We can also add titles for each image:

if row['alt_text'].strip():
    title = row['alt_text']
else:
    title = row['filename']

if len(title) > 30:
    shorten_title = title[:30] + '...'
else:
    shorten_title = title

axes[i].set_title(shorten_title)

Here we chose to use the alt attribute (textual description of the image) as the title, but truncate if the title is too long for display purposes.

Deliverables
  • 3a. Write a function that outputs all images in the dataframe.

  • 3b. Write few sentences explaining the method used to display the images. Also explain what the resulting dataframe represents/contains.

Question 4 (2 points)

cv2 is a very helpful library in Python for working with images.

Imports:

import cv2
import numpy as np

Pick a photo you want to work with.

image_url = new_df.iloc[30]['url']

Now we get the image. One way you could consider is using response = requests.get(image_url) and np.asarray() so that we can convert the bytes from response.content into a bytearray, then into a numpy array. Note that imdecode() reads in images from a buffer in memory and expects 1-D uint8 array as the input.

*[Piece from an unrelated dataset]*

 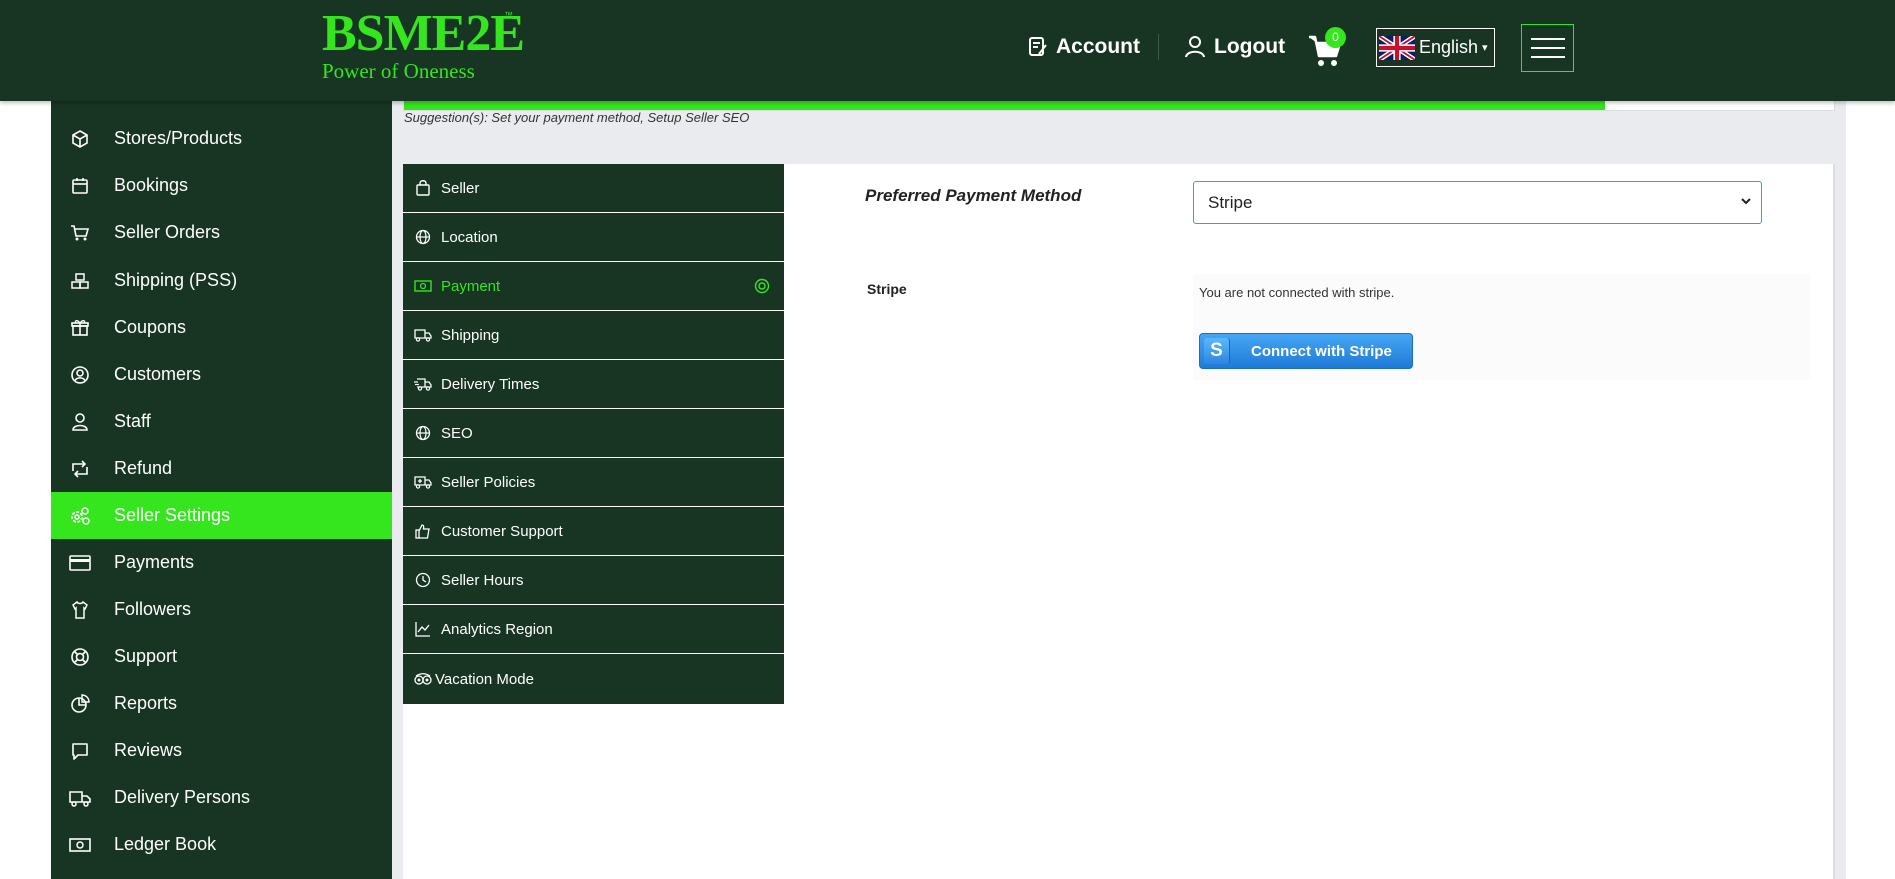 I want to click on settings-tab-seo: SEO, so click(x=594, y=434).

cv2.cvtColor() allows us to convert the color space of an image. It takes in the image we want to change as the parameter and returns the new image. gray_img = cv2.cvtColor(img, cv2.COLOR_BGR2GRAY) Here we used cv2.COLOR_BGR2GRAY, which convert BGR image to grayscale image. imdecode() by default has the BGR ordering for images (and just for reference, same for imread() which is another very commonly used method that loads an image but from a specified file.)

Deliverables
  • 4a. Code and output of the original image (feel free to pick) and after converting into grayscale.

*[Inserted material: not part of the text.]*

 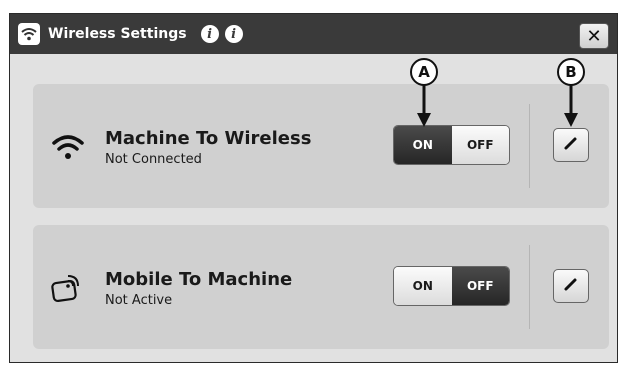 I want to click on callout-a: A, so click(x=424, y=72).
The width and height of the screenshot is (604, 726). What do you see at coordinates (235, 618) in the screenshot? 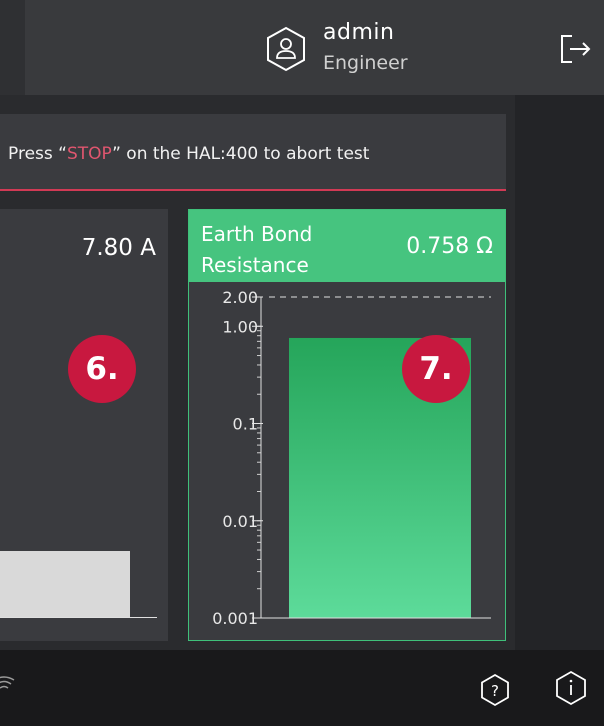
I see `y-tick-label: 0.001` at bounding box center [235, 618].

  • 4b. Output height, width, channel, and shape of the image.

  • 4c. What do the dimensions represent? Also why do you think grayscale images can be useful? In what applications and what about the changed structure of the image?

Question 5 (2 points)

In this question we will split the image into RGB using two methods.

cv2: R, G, B = cv2.split(img) splits the original BGR image into blue, green, and red channels. The BGR image is an numpy array - (height, width, channels). height is the number of rows of pixels, width is the number of columns of pixels, and channel can be 0,1,2 for blue, green, and red respectively.

skimage: This is another python library for image processing. It’s designed to be integrated well with Python’s other computing libraries such as numpy and scipy.

Note in skimage, io.imread() can load images directly using URLs. It returns a numpy array with rgb as default for the image.

img = new_df.iloc[30]['url']
img2 = io.imread(img)
Deliverables
  • 5a. Code and output of an image after splitting into the three RGB colour channels using cv2

  • 5b. Code and output of an image after splitting into the three RGB colour channels using skimage

Submitting your Work

Once you have completed the questions, save your Jupyter notebook. You can then download the notebook and submit it to Gradescope.

Items to submit
  • firstname_lastname_project3.ipynb

It is necessary to document your work, with comments about each solution. All of your work needs to be your own work, with citations to any source that you used. Please make sure that your work is your own work, and that any outside sources (people, internet pages, generating AI, etc.) are cited properly in the project template.

You must double check your .ipynb after submitting it in gradescope. A very common mistake is to assume that your .ipynb file has been rendered properly and contains your code, markdown, and code output even though it may not.

Please take the time to double check your work. See here for instructions on how to double check this.

You will not receive full credit if your .ipynb file does not contain all of the information you expect it to, or if it does not render properly in Gradescope. Please ask a TA if you need help with this.